Anxiety is characterized by an attention bias toward threat;that is, anxious individuals will preferentially attend to threatening versus non-threatenig information. Recent research has demonstrated that reducing this bias, through attention bias modification (ABM), leads to reductions in anxious symptoms and changes in attention. Although these effects are promising for the development of an alternative intervention for anxiety, little is known about the processes underlying ABM effects. The proposed research will use a combination of behavioral and neurophysiological measures to identify biomarkers for the threat bias and to explore the attentional processes altered by ABM. The applicant has had training in neurophysiological measures (electroencephalography;EEG) over the past four years as a graduate student. During this time the applicant has been trained on a variety of event-related potentials (ERPs) that track relatively automatic and more controlled attentional processes. This F-31 will enhance the applicant's training in both ERP analysis and working with anxious samples of participants. The applicant's short term goals are to identify ERP biomarkers for the threat bias and to track changes in attention to threat following ABM using ERPs.
The aims of the proposed research will explore whether early and relatively automatic attention or later and more controlled attention to threat are implicated in the threat bias or modulated by ABM. Long-term goals include using this same methodology to investigate the effects of administering the ABM task at home over an extended period of time, rather than in the laboratory for a limited amount of training. The results of the proposed research will be used as pilot data to prepare an F-32 grant to address this question. The proposed research training plan is critical for the development of the applicant's program of research and ability to become an independent researcher. The proposed research will be conducted at Hunter College where the primary sponsor and one consultant are located;an additional sponsor is at Tel-Aviv University.
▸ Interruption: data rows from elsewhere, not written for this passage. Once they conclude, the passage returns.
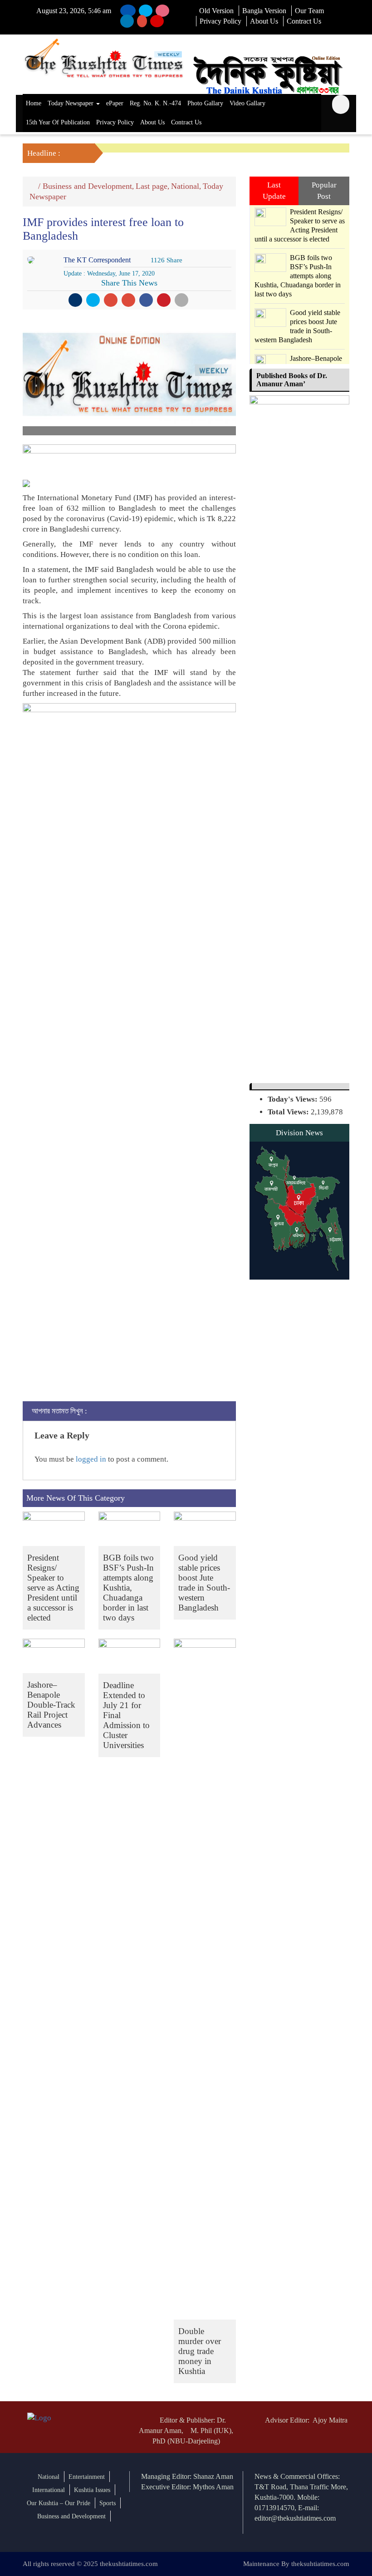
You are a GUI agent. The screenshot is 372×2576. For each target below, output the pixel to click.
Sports (107, 2503)
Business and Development (87, 186)
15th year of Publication (58, 122)
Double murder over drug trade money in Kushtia (199, 2351)
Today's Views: (293, 1099)
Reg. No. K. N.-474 (155, 103)
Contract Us (304, 21)
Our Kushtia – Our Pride (58, 2503)
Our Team (309, 11)
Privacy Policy (220, 21)
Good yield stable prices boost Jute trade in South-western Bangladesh (204, 1582)
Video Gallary (247, 103)
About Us (264, 21)
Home (33, 103)
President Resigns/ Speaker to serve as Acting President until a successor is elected (53, 1587)
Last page (151, 186)
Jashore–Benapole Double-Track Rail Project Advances (51, 1704)
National (185, 186)
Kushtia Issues (92, 2490)
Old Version (216, 11)
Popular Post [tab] (324, 190)
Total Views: (289, 1112)
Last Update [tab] (274, 190)
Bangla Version (264, 11)
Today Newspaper (71, 103)
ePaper (114, 103)
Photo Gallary (205, 103)
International (48, 2490)
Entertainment (87, 2476)
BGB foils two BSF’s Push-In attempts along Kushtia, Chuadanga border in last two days (128, 1587)
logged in (91, 1459)
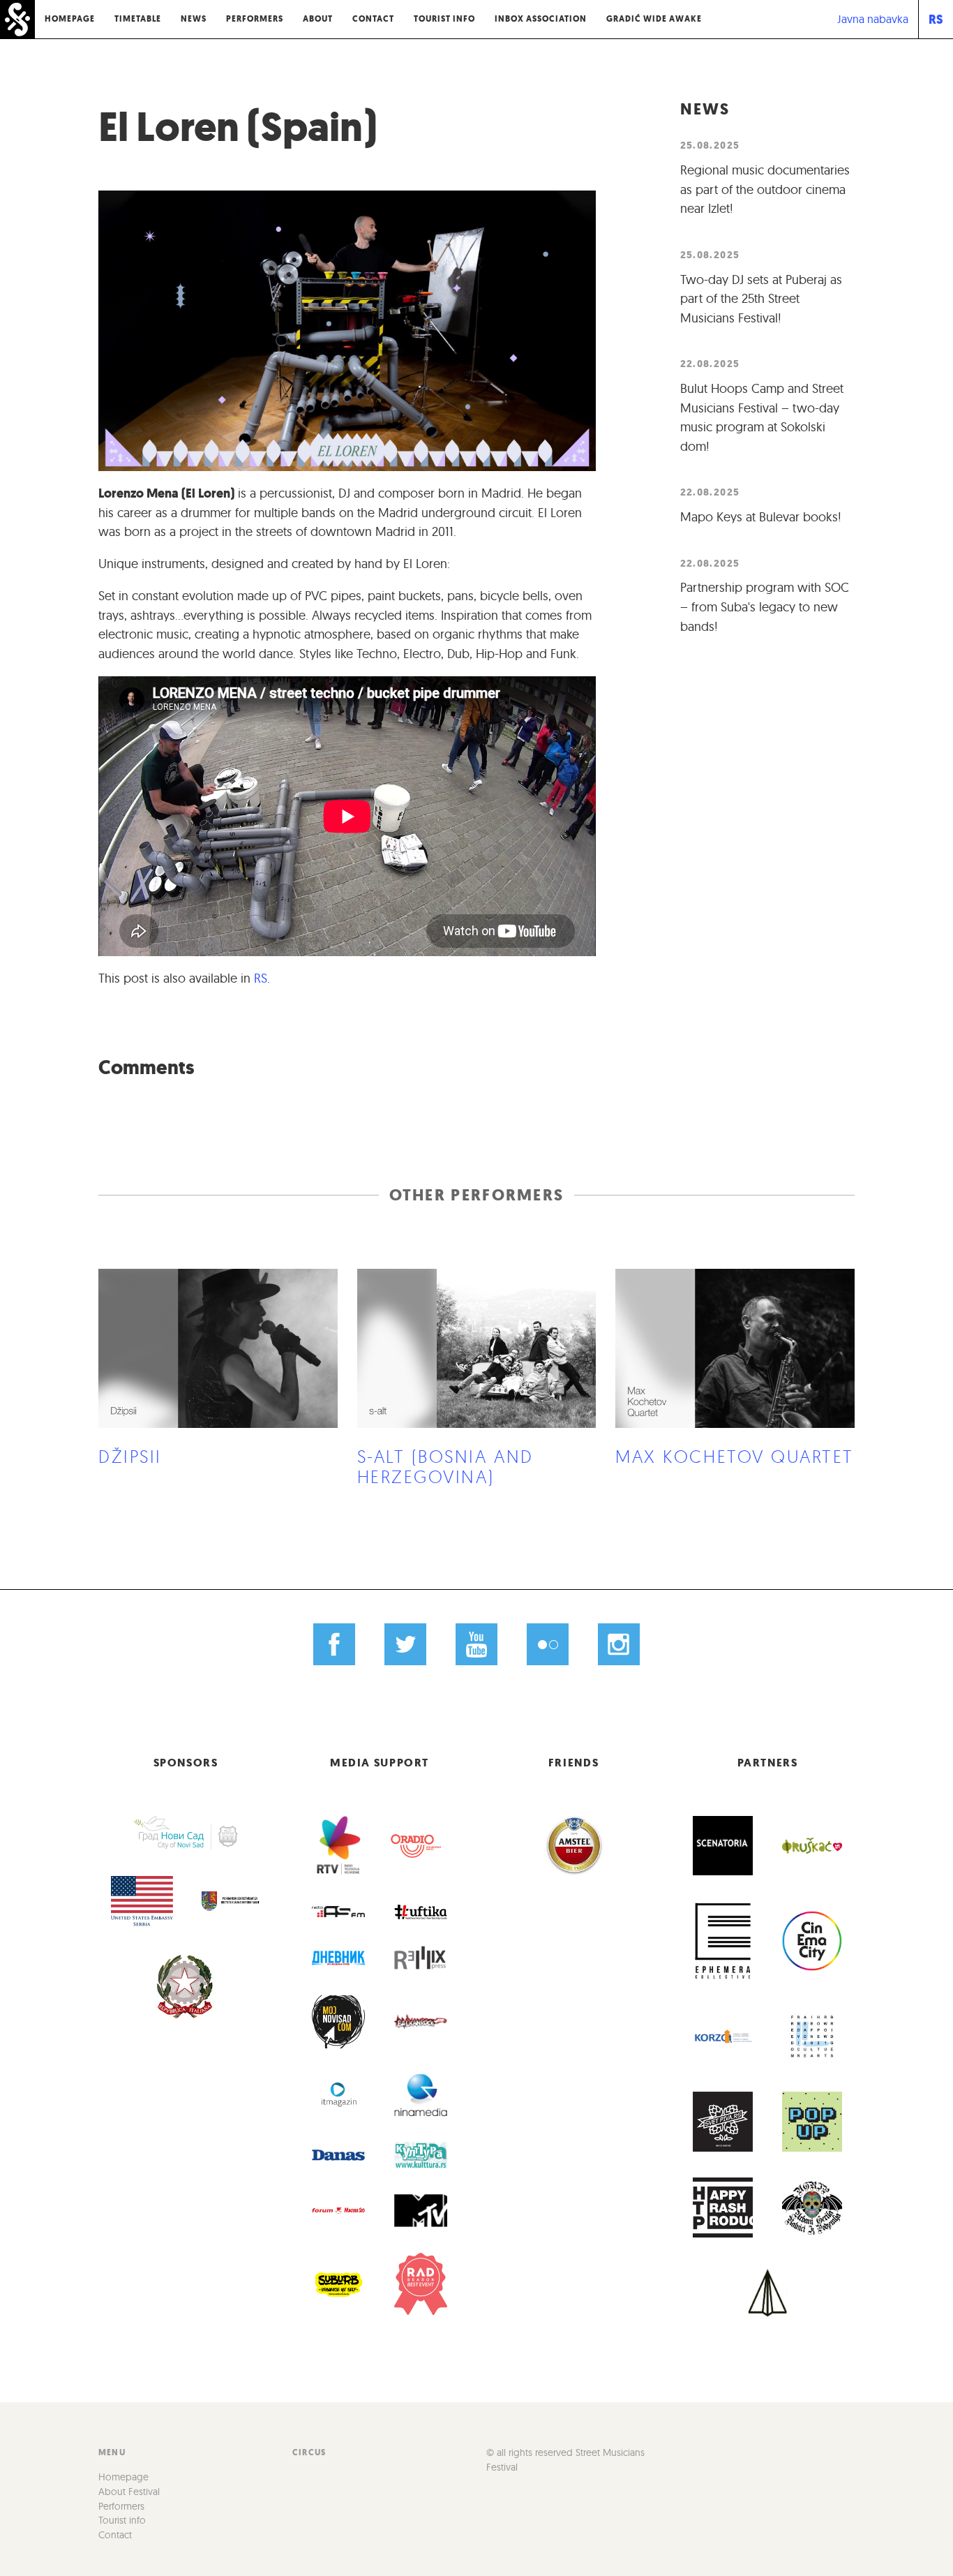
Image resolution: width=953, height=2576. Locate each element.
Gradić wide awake (654, 18)
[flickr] (547, 1644)
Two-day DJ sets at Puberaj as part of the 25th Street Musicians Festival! (761, 298)
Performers (254, 18)
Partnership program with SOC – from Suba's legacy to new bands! (764, 606)
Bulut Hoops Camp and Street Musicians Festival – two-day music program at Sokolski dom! (761, 417)
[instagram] (618, 1644)
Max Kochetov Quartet (734, 1456)
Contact (373, 18)
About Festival (129, 2491)
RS (936, 19)
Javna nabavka (872, 19)
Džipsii (130, 1456)
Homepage (70, 18)
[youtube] (477, 1644)
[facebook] (334, 1644)
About (318, 18)
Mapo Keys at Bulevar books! (760, 517)
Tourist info (444, 18)
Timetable (137, 18)
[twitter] (406, 1644)
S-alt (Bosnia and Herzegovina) (445, 1466)
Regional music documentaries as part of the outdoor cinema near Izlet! (765, 189)
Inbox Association (541, 18)
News (194, 18)
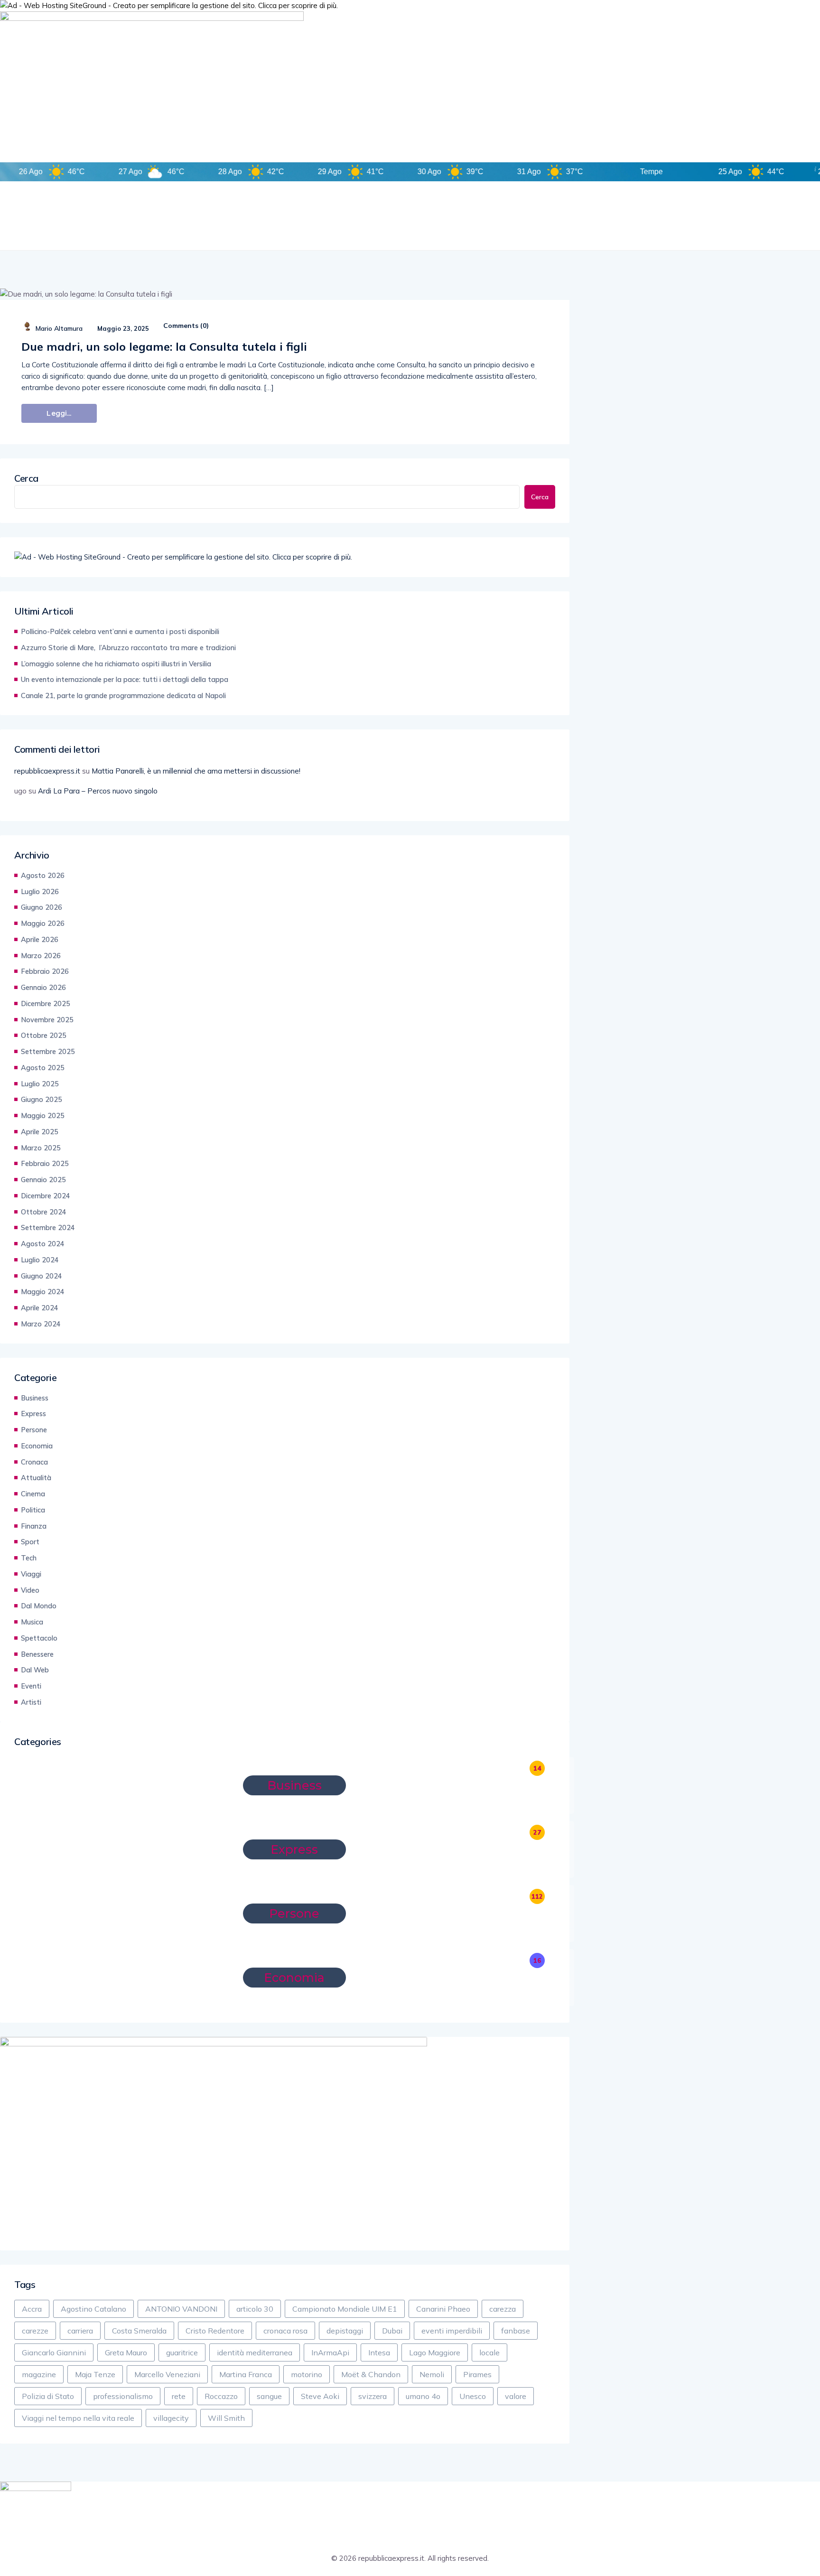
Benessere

Both consultants are collaborators of the primary sponsor, which will allow the applicant to interact with leading researchers in the field of anxiety interventions and ABM. Findings from the proposed research have the potential to inform identification of individuals with anxiety and to contribute to future studies assessing the efficacy of ABM as a viable treatment alternative.
The threat bias, or preferential attention to threatening versus non-threatening information, may play a causal role in the development and maintenance of anxiety. The threat bias can be modified using the attention bias modification (ABM) task;several studies have shown that training attention away from threat reduces both the threat bias and symptoms of anxiety. However, few studies have examined the processes underlying these effects. The proposed research aims to use a multi-method approach using event-related potentials to measure the threat bias and to track changes in attention to threat. This proposal has the potential to identify biomarkers for the threat bias and to lay the groundwork for future studies of the efficacy of ABM as a viable treatment alternative for anxiety.